◆ Listed entries ◆

━━━━

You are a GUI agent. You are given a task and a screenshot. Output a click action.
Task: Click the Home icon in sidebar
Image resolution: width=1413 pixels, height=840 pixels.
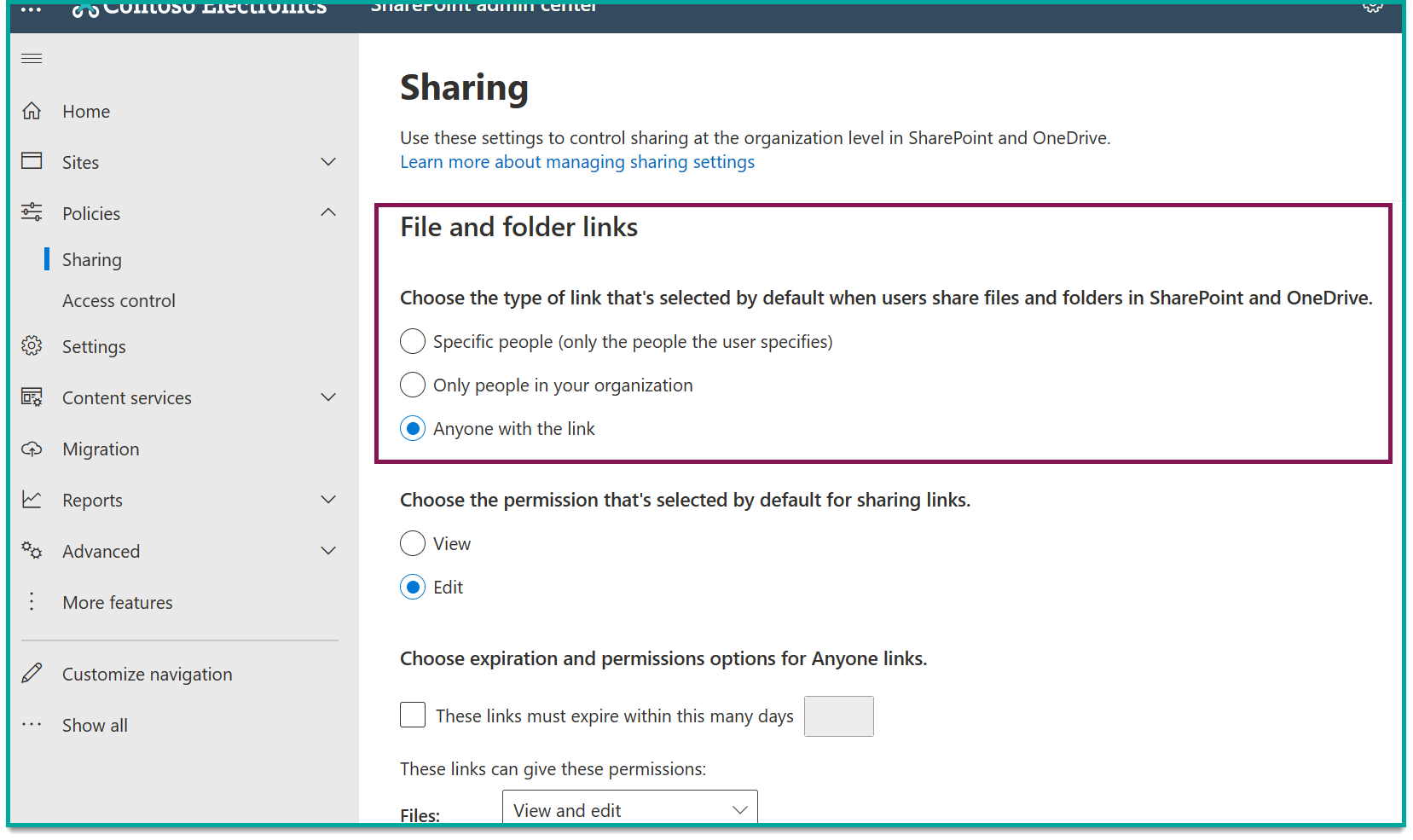point(32,110)
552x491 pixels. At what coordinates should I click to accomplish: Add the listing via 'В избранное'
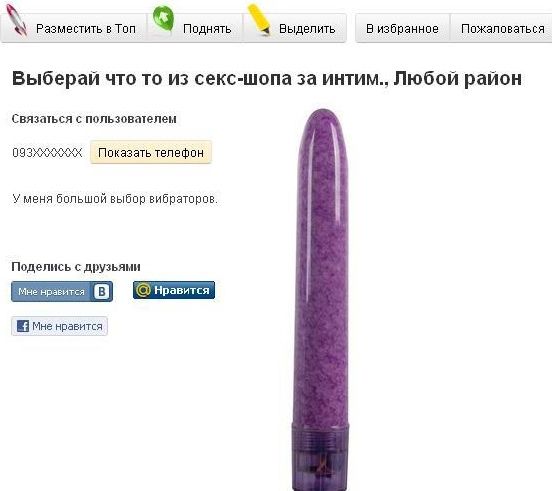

━━━━

◆ Work to do ◆
Convert the material above into a Markdown table with two columns, No. and Text, giving each nonblank line its own row with its row number. Leave the pictures out of the answer.

◆ Exercise output ◆
| No. | Text |
|---|---|
| 1 | You are a GUI agent. You are given a task and a screenshot. Output a click action. |
| 2 | Task: Click the Home icon in sidebar |
| 3 | Image resolution: width=1413 pixels, height=840 pixels. |
| 4 | point(32,110) |
| 5 | 552x491 pixels. At what coordinates should I click to accomplish: Add the listing via 'В избранное' |